For 11 years Medina served as Carib Queen until she succumbed to breast cancer in April at the age of 78.

Carib queens are elected based on their maturity and their vast knowledge of Carib history, practices, customs, way of life and oral traditions.

To say that Cassar is knowledgeable of her heritage would be a big understatement.

Since she was a child, Cassar was groomed in the indigenous customs, so much so that today she is like a walking encyclopedia on indigenous history.

"Although my mother was around, I also grew up with my grandparents and they lived a strict Carib way of life, this involved all aspects of Carib life. My grandmother was involved heavily in the Santa Rosa festival, I had to be part of the the procession with her. I made a commitment before she died that the lifestyle she had, I would emulate. I have to carry the mantle of my ancestors," said Cassar as she sat in the Carib Centre at Arima, surrounded by life-sized wooded sculptures, palm fronds and hand-woven baskets.

Cassar's appointment was based on more than her knowledge of the indigenous community.
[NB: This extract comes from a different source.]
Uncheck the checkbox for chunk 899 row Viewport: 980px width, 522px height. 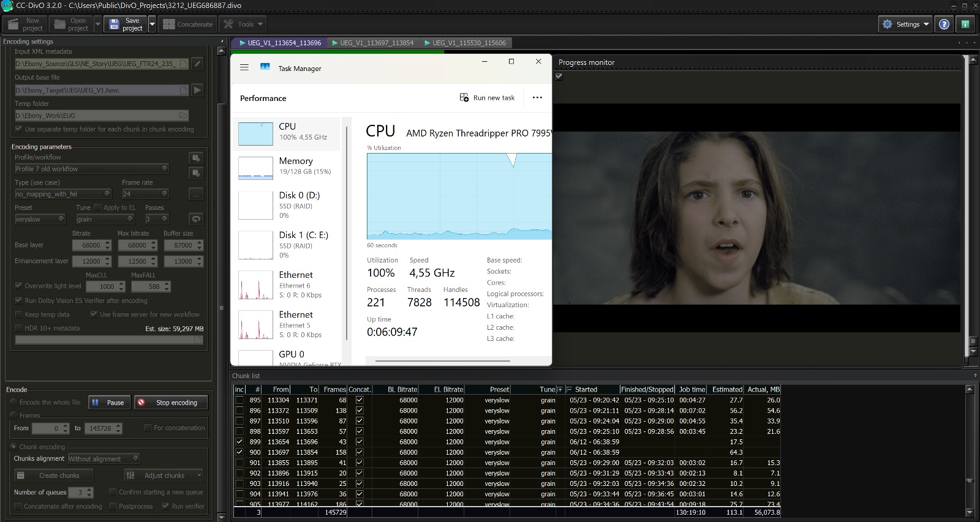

President of the Santa Rosa Carib Community, Ricardo Bharath-Hernandez explained that Cassar's cultural activism and her public service made her an obvious choice for Carib Queen.

For more than 20 years, Cassar has been involved in Carnival related activities, and has been the main organiser for the regional Carnival committee of the National Carnival Commission.

It is hard to imagine that this wife and mother of two, who is reserved by nature, is also a coordinator for stick-fighting competitions.

She has also spent 40 years as a public servant.

For the past five years, Cassar has also been a member of the Cabinet-appointed Amerindian project committee and has participated in a seminar on the United Nations Declaration on the Rights of Indigenous Peoples for the Caribbean.

"Cassar has what it takes," said Bharath-Hernandez, to take the Carib community further.

Cassar made it clear that her role would involve more than simply being the face of the Carib community.

Her duty as Carib Queen will include supervising the Santa Rosa Festival, one of the major highlights on the local indigenous calendar.

She will take on the responsibility of cleaning and decorating the church in preparation for the festival.

Cassar will also take the lead in the procession and offer prayers and she is tasked with passing on Carib traditions to members of the community.

There are burning issues which Cassar says need to be addressed as a matter of priority.

"We want to ensure that the land that was promised to us by the last Government comes to fruition, at least during my lifetime, and to ensure that the people of Amerindian descent become actively involved in the Santa Rosa Carib Community, because there are a lot of them out there who do not want to be identified as Carib or indigenous, so we want to create projects to woo young people and also go out there on a campaign to encourage them to come to the community," said Cassar.

One of Medina's unfulfilled wishes was to see a united indigenous community.

Cassar says she is committed to making this a reality as she paid homage to her predecessor: "She was a very pious individual, very devoted to Santa Rosa, she was like a matriarch. Even though I have a lot of experience in many areas, I am a simple person, very approachable and open to any idea anyone may have on how we can take this community forward."